Polonia Bytom rundę wiosenną rozpoczęła od remisu z GKS Bełchatów. Po końcowym gwizdku sędziego zawodnicy śląskiej drużyny długo pluli sobie w brodę z powodu zmarnowanej szansy na komplet punktów. - Takiego błędu, jaki popełniliśmy przy rzucie rożnym, kiedy padła bramka dla Bełchatowa jeszcze w życiu nie widziałem. Bełchatów każdy korner wykonywał tak samo i to co się z nami w tym momencie stało jest dla mnie nie do pomyślenia - przyznaje David Kobylik.
W starciu z GKS ambicji bytomianom odmówić było nie można. - Prowadzimy, gramy agresywnym pressingiem i przeważamy, a tracimy bramkę - bezradnie rozkłada ręce rozgrywający Polonii. - Gra na pewno nie była najlepsza, ale nie możemy sobie pozwolić na brak koncentracji w kolejnych meczach, bo to nas może kosztować utrzymanie - wskazuje czeski pomocnik.
Niebiesko-czerwoni stracili bramkę prowadząc i grając z przewagą jednego zawodnika po czerwonej kartce dla Łukasza Bociana. - Po czerwonej kartce mówiliśmy sobie, że musimy dalej grać aktywnie, pracować na błędy przeciwnika. Nic nie wskazywało na to, że możemy popełnić taki głupi błąd w obronie, który kosztował nas zwycięstwo w tym spotkaniu - dowodzi doświadczony zawodnik Polonii.

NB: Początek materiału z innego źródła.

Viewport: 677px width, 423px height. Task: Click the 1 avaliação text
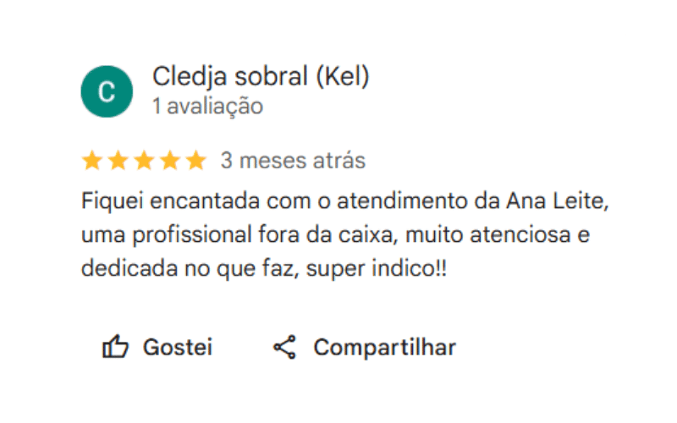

- W drugiej połowie pokazaliśmy się ze zdecydowanie lepszej niż w pierwszej. Przede wszystkim wywalczyliśmy sobie przewagę w środku pola, dzięki czemu stwarzaliśmy sobie sytuacje bramkowe. Szkoda zmarnowanej okazji Grześka Podstawka, bo gdyby nie trafił w słupek, a do bramki na pewno poszlibyśmy za ciosem i ten mecz wygrali. Musimy przeanalizować to spotkanie i w Gdańsku powalczyć o punkty - zapowiada gracz drużyny z Olimpijskiej.